Optisch präsentierte sich die Band im typischen Metaloutfit mit viel Leder und dekorierte die Bühne mit vielen Ketten und wechselnden Projektionen hinter dem Schlagzeug von Scott. Dabei wurden immer wieder kleine Filme und das Cover des kurz darauf angespielten Songs gezeigt. Die Laser-Show erinnerte nicht nur an den Video-Clip von «You've Got Another Thing Comin'», sondern auch an die guten alten achtziger Jahre. Ebenso die Feuersäulen, die nicht nur die Halle erleuchteten, sondern auch die vordersten Reihen zum Schwitzen brachten. Dabei erreichten die Engländer nicht unbedingt das Ausmass einer Kiss-Show, aber als perfekte Untermalung reichte es allemal. Das Quintett hatte das Publikum von der ersten Sekunde auf seiner Seite. So überliess Rob seinen Fans den kompletten Text bei «Breaking The Law» und dirigierte es nach Belieben. Dass der Shouter vor «Hell Bent For Leather» mit einem Motorrad auf die Bühne fuhr und zusätzlich eine Schweizer Fahne bei «You've Got Another Thing Comin'» spazieren trug waren ebensolche Highlights, wie die gute Gesangsleistung bei «Painkiller», welche von einem kurzen, interessanten Schlagzeugsolo von Scott eingeleitet wurde. Das Einzige was fehlte, waren die mechanischen Bewegungen von Rob bei «Electric Eye», ansonsten boten die Herren eine rundum fantastische Show, bei der sich Mister Halford auch nicht mehr so konsequent seinem Teleprompter widmen musste, wie in der Vergangenheit. Schade, dass sich Judas Priest mit einer solchen Leistung verabschieden wollen. Andererseits sollte man dann abtreten, wenn es am schönsten ist und das ist bei Priest definitiv der Fall. Während Iron Maiden den Fehler machen, ihre uninspirierten und langweiligen neuen Songs dem Publikum vorzuspielen und dabei die alten Hits in Vergangenheit geraten, bieten Judas Priest ihren Anhängern genau das, was sie von der Band erwarten. Judas Priest haben Iron Maiden seit letztem Jahr in meiner Gunst überholt und weit hinter sich gelassen und die lauten «Priest, Priest, Priest»-Rufe im Forum, nach dem letzten gespielten Ton, bleiben mir noch lange in Erinnerung, ebenso wie die glückliche, über alle Backen strahlende Truppe, die sich von ihren Fans erhobenen Hauptes verabschieden konnte. Meine Herren, es war mir eine Ehre, sie in dieser sensationellen, famosen und unschlagbaren Form nochmals gesehen zu haben. DANKE!!! (tin)

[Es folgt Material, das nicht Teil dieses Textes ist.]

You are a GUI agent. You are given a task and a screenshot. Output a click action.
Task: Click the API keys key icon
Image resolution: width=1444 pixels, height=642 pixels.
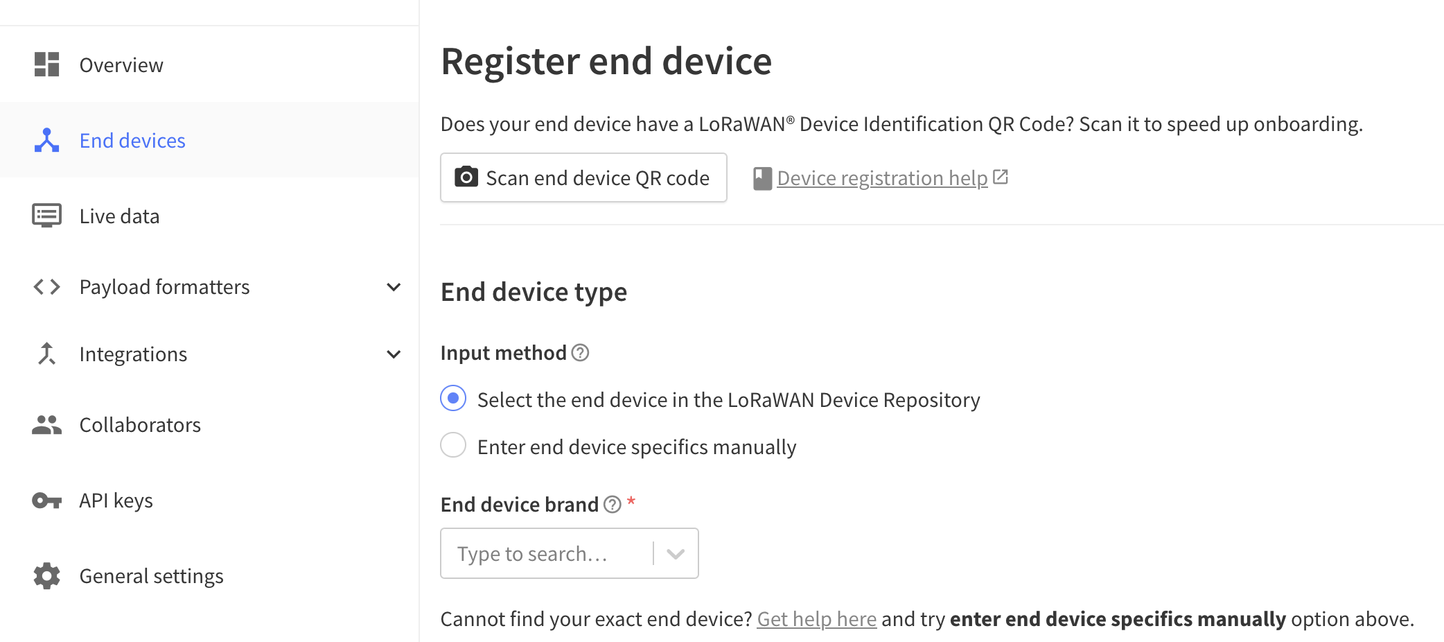[46, 500]
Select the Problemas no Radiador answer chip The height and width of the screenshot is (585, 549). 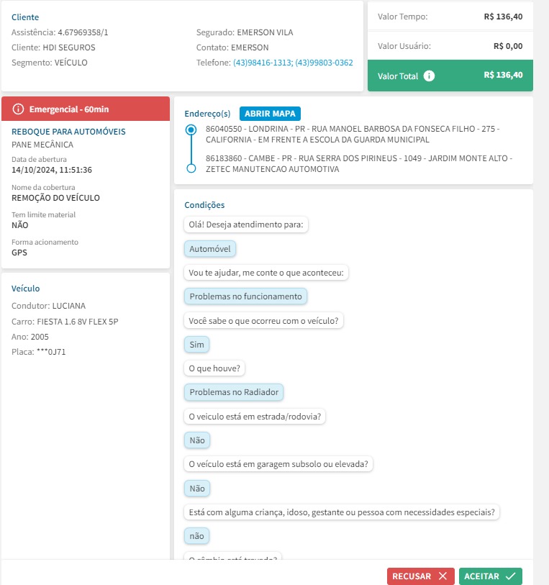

Setliste: «Battle Hymn/Rapid Fire» - «Metal Gods» - «Heading Out To The Highway» - «Judas Rising» - «Starbreaker» - «Victim Of Changes» - «Never Satisfied» - «Diamond & Rust» - «Dawn Of Creation/Prophecy» - «Night Crawler» - «Turbo Lover» - «Beyond The Realms Of Death» - «The Sentinel» - «Blood Red Skies» - «The Green Manalishi (With The Two Pronged Crown)» - «Breaking The Law» - «Short Drum Solo Scott Travis» - «Painkiller» - «The Hellion/Electric Eye» - «Hell Bent For Leather» - «You've Got Another Thing Comin'» - «Living After Midnight».